Since 2001, Brian Strahl has served as a faculty member at the University of North Carolina (UNC). Dr. Strahl holds his primary appointment in the Department of Biochemistry & Biophysics, and has a secondary appointment in UNC's Lineberger Comprehensive Cancer Center. In 2014, Dr. Strahl was promoted to full Professor. Brian Strahl is also the Vice Chair in the Department of Biochemsirty & Biophysics and is the Faculty Director of the UNC High-Throughput Peptide Synthesis and Array Core Facility. Most recently, Dr. Strahl launched a new program at UNC in Chromatin and Epigenetics.

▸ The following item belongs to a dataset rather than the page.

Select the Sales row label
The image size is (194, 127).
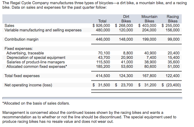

In addition to academic teaching, Dr. Strahl has been conducting ground-breaking research in the field of epigenetics where his laboratory has been studying the role of histone post-translational modifications in chromatin structure and function. In particular, his group has been exploring the role of histone-modifying enzymes in gene transcription, and how multiple modifications work together to regulate the diverse functions associated with DNA. Brian Strahl's laboratory has contributed to the finding that a variety of enzymes that either methylate, acetylate or ubiquitinylate histones contribute to the transcription elongation process, in adition to how chromatin associated proteins "read" the histone code. Dr. Strahl's current efforts are aimed at understanding how the proteins that "write" and "read" the distinct types of histone modifications found in chormatin contribute to genome organization, gene regulation and how their dysregulation leads to human disease such as cancer.
Brian Strahl has received a number of awards for his work, including the ASBMB Schering-Plough Research Institute Award for outstanding contributions to biochemistry and molecular biology research, as well as the Exceptional, Unconventional Research Enabling Knowledge Acceleration (EUREKA) award from the National Institutes of Health. Most recently, Dr. Strahl was named an Oliver Smithies Investigator at UNC (2018).
Dr. Strahl is funded by multiple grants from the National Institutes of Health and the National Science Foundation to explore novel mechanisms of histone modifications.